Percepciones especiales

Hace rato, en Grey’s Anatomy, Mary McDonnell interpretó a una cardiocirujana que sufría del síndrome de Asperger, que “se atacó” porque se “saltaron” un protocolo médico, lo que obligó a que (a regañadientes) las doctoras Bailey y Yang la abrazaran, o más bien, apretaran hasta pasar el patatús.

Pues, este “procedimiento”, llamado “masaje de presión intensa” (o algo semejante), lo perfeccionó la doctora (en la vida real) Temple Gradin, autista “altamente funcional” (¡construyó una máquina estrujadora para aliviar los ataques!), quien, resulta ser, escribió un libro que me fascinó sobre la similitud entre el proceso cognitivo de un autista y el de un animal: Animals in translation (Interpretar a los animales).

Y es que los autistas pueden llegar a superar muchos de sus problemas a medida que van creciendo, siempre y cuando estén dentro de un ambiente conducente a ello, y otros factores que desconozco.

Hoy estamos conscientes del autismo y demás trastornos del desarrollo, pero su cognición tuvo un inicio cruento.

Autismus, del nuevo latín, se deriva del griego autós = uno mismo, la persona, y para Eugen Bleuer, el psiquiatra suizo que lo acuñó en 1910, infería una “autoadmiración morbosa”, un “asilamiento del paciente hacia sus fantasías, contra el que cualquiera influencia externa se convierte en intolerable intrusión”.

La primera referencia escrita del autismo se adscribe a Martín Lutero (siglo XVI). Dícese que el reformista, al toparse con un pelao (12 añitos) autista, lo declara poseído por el diablo, y sugiere que lo ahoguen.

Pero volviendo al mundo moderno, donde ya no se hacen barbaridades semejantes (excepto pontificar que usar condón es pecado), el libro de Gradin, junto con otro: Pensar con imágenes: Mi vida con el autismo están disponibles en español. Busque en internet.

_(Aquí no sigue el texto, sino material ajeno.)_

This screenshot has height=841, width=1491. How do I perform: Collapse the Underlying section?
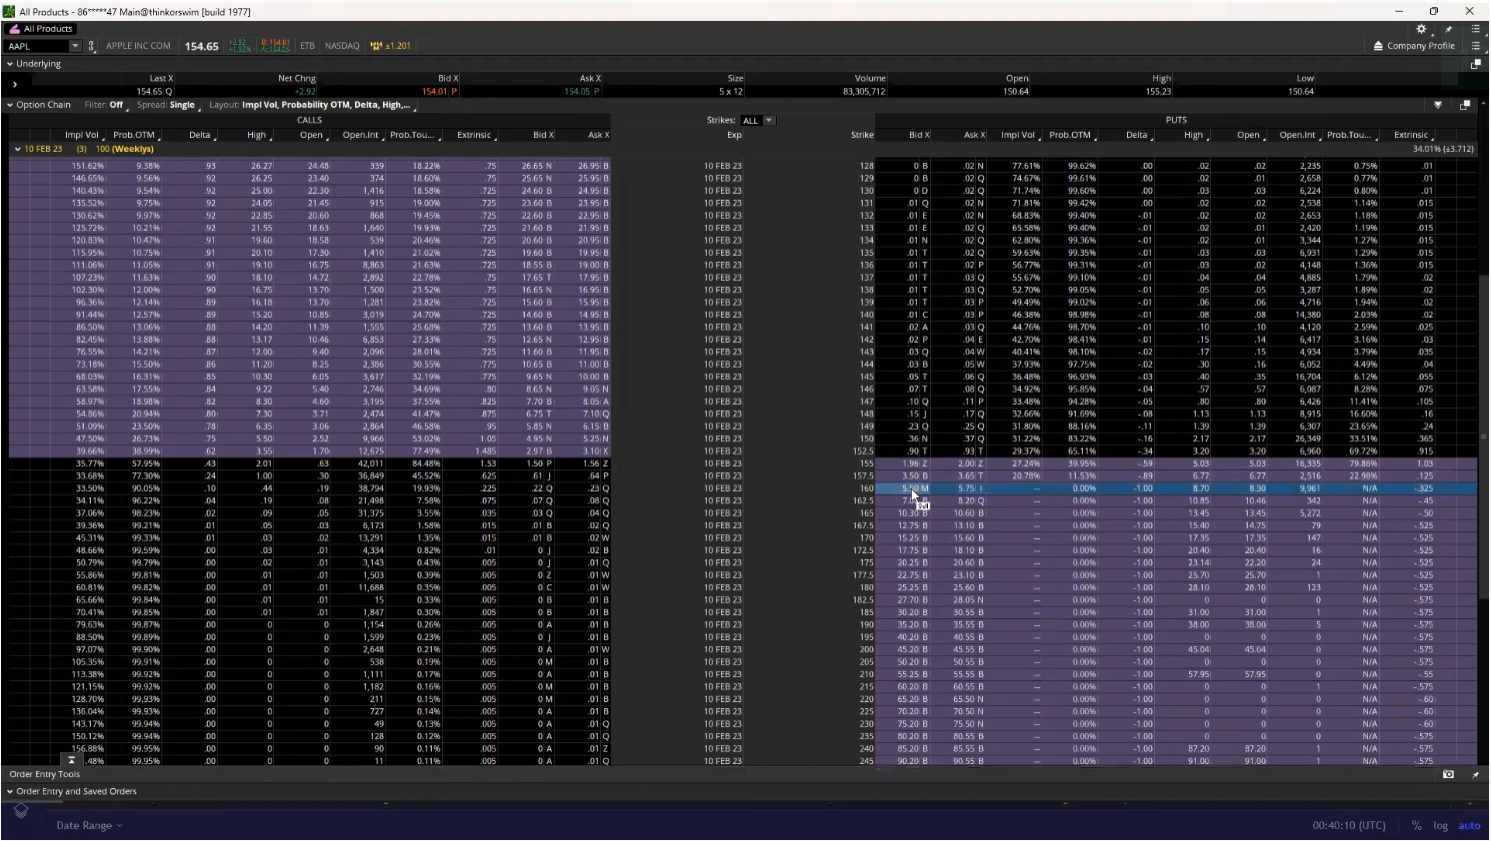[8, 63]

Oliver Sacks es otro científico muy prominente en el estudio de condiciones similares como, por ejemplo, el síndrome de Tourette, que se caracteriza por una superabundancia de “tics” motrices o físicos, o verbales –uno de los clásicos es soltar una retahíla de palabras sucias involuntariamente (a muchos panameños se les podría considerar afectados, aunque la boca de cloaca sea totalmente consciente y voluntaria, vamos)– o sea, adeptos a la coprolalia, copropraxia y coprografía (del griego kopros = feces, y lalia = hablar, praxia = hacer y graphia = dibujar obscenidades, respectivamente).

Sacks es autor de innumerables libros, entre ellos Awakenings, sobre pacientes de encefalitis letárgica, que fuese llevado a la pantalla con Robin Williams y Robert de Niro.

Así que ya saben: no preocuparse por los dedos erguidos, las boquitas marranas ni las groserías que para nuestro crisol de pueblo son naturales.

Ahora, los políticos autistas, eso ya es otra cosa.